Directions —
Please update every row below by replacing "Expand" with "Unfold" and keeping everything else the same. Leave the pictures out of your answer.

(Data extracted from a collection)

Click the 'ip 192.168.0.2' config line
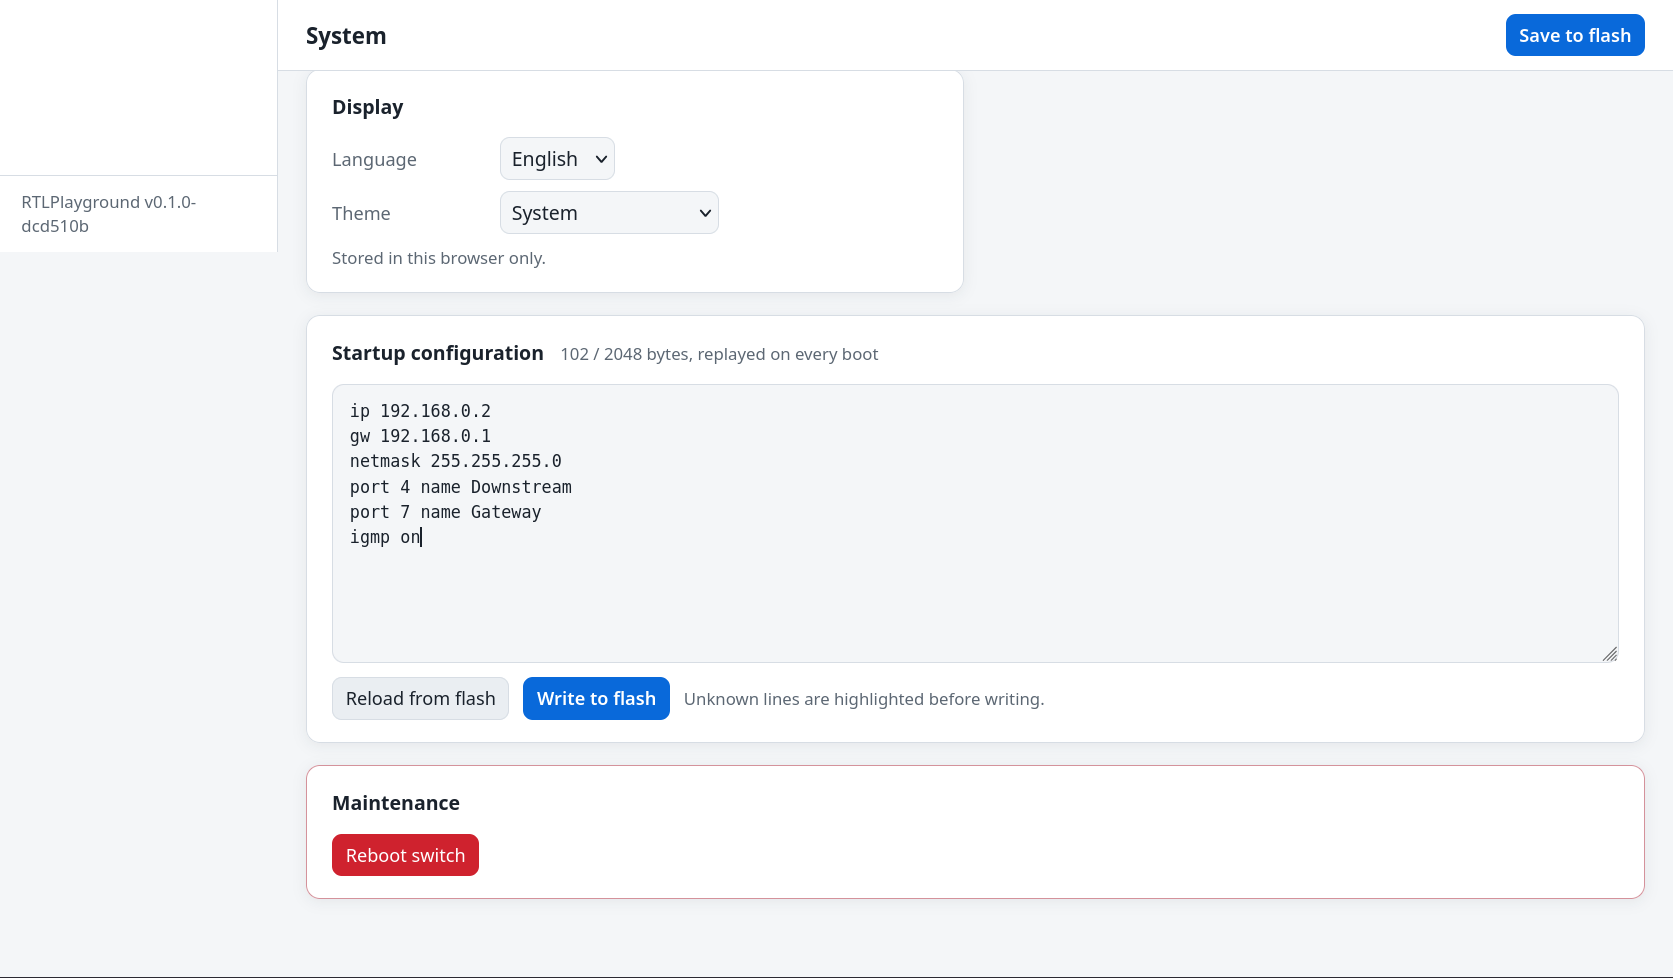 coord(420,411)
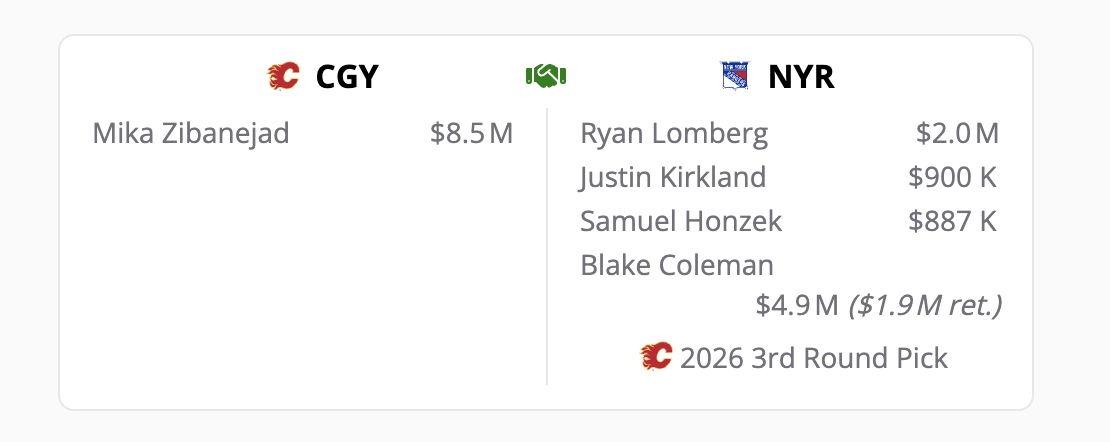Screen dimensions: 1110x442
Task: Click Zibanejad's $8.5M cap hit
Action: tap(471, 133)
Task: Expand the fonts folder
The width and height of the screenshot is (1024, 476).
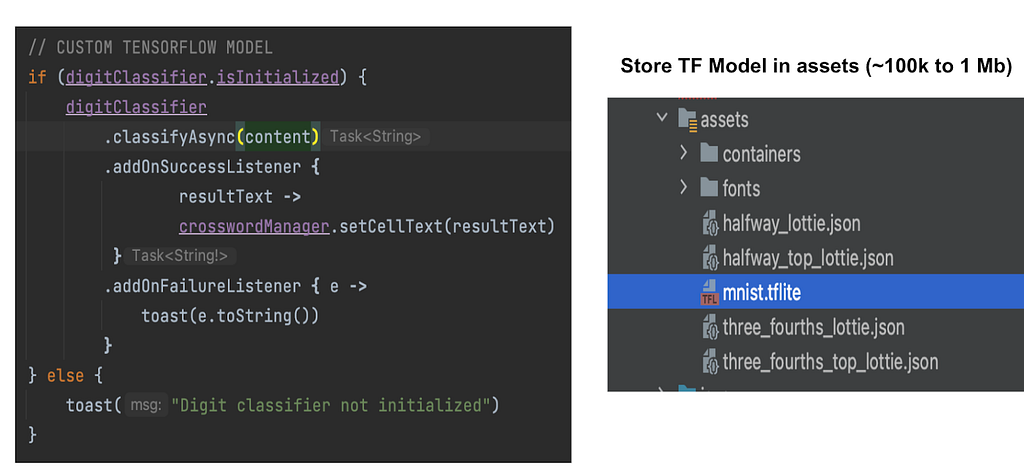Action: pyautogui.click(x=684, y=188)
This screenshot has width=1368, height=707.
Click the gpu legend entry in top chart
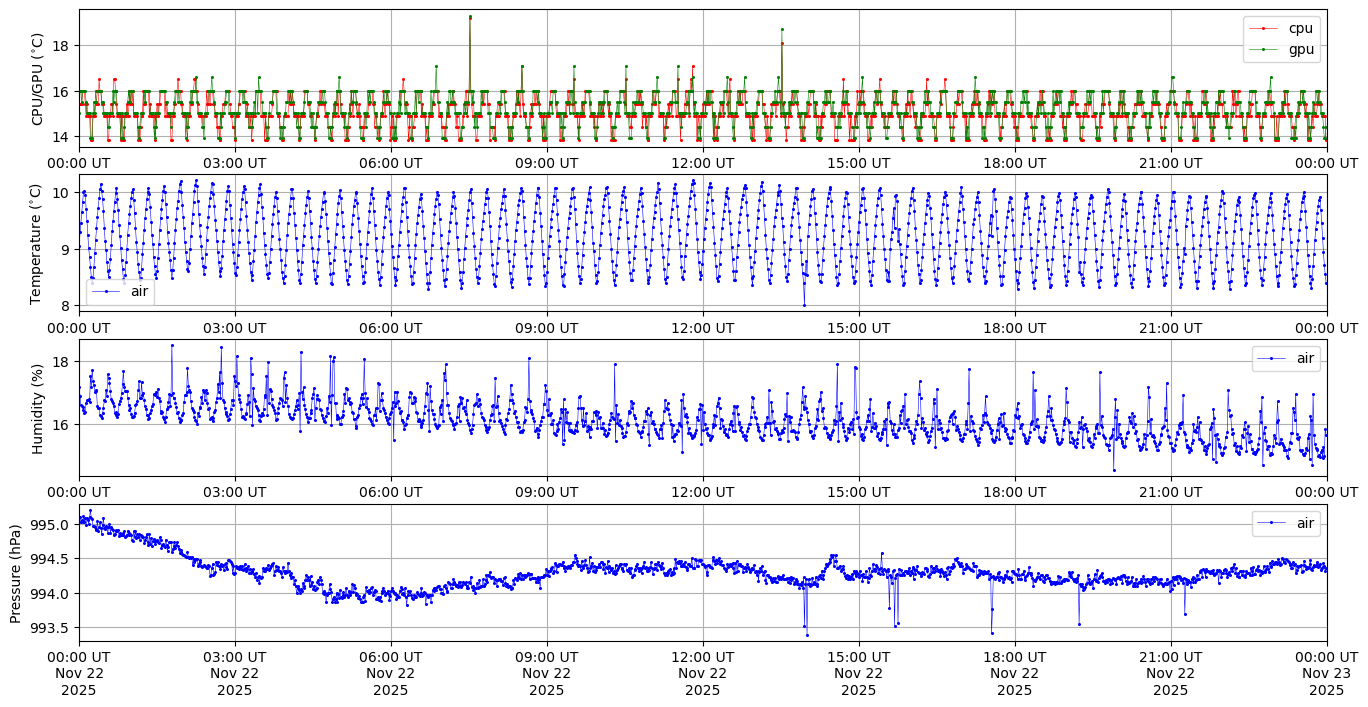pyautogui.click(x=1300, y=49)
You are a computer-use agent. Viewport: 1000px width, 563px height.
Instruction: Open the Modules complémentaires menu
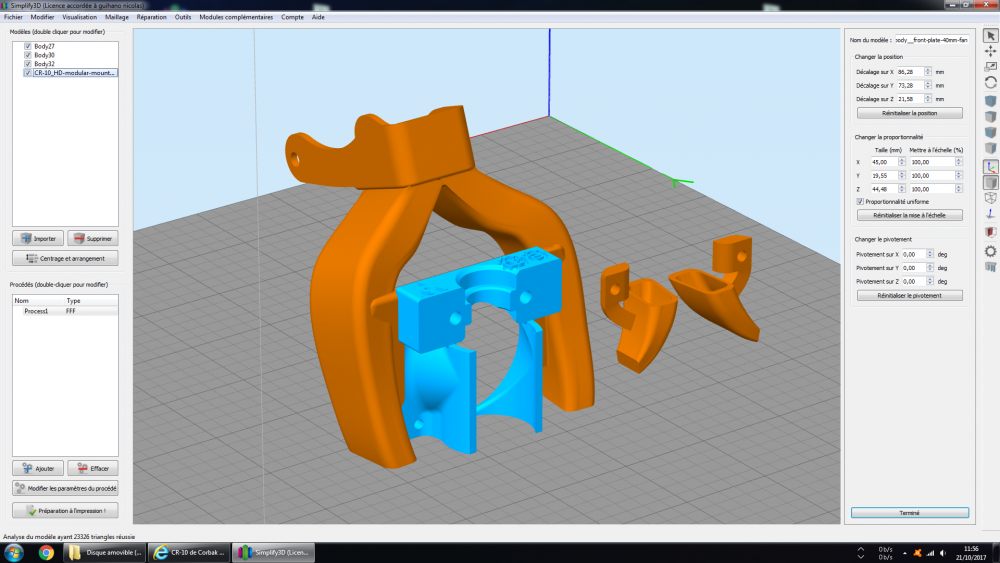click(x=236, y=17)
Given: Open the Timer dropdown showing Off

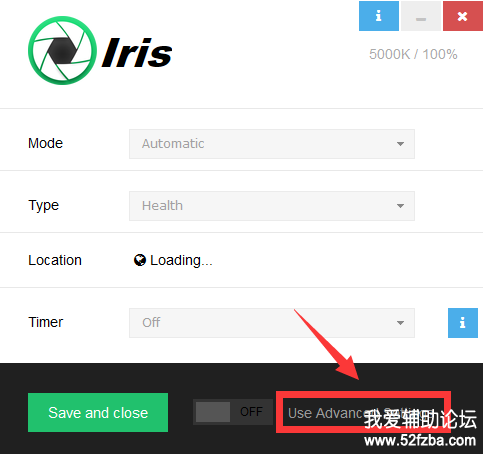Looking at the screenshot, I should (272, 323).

Exercise response —
Click the 'ip 192.168.0.2' config line
 coord(420,411)
Screen dimensions: 1110x442
Task: Click Zibanejad's $8.5M cap hit
Action: tap(471, 133)
Task: Unfold the fonts folder
The width and height of the screenshot is (1024, 476).
Action: pyautogui.click(x=684, y=188)
This screenshot has width=1368, height=707.
Click the gpu legend entry in top chart
pyautogui.click(x=1300, y=49)
You are a computer-use agent. Viewport: 1000px width, 563px height.
Instruction: Open the Modules complémentaires menu
click(x=236, y=17)
Given: Open the Timer dropdown showing Off

Looking at the screenshot, I should (272, 323).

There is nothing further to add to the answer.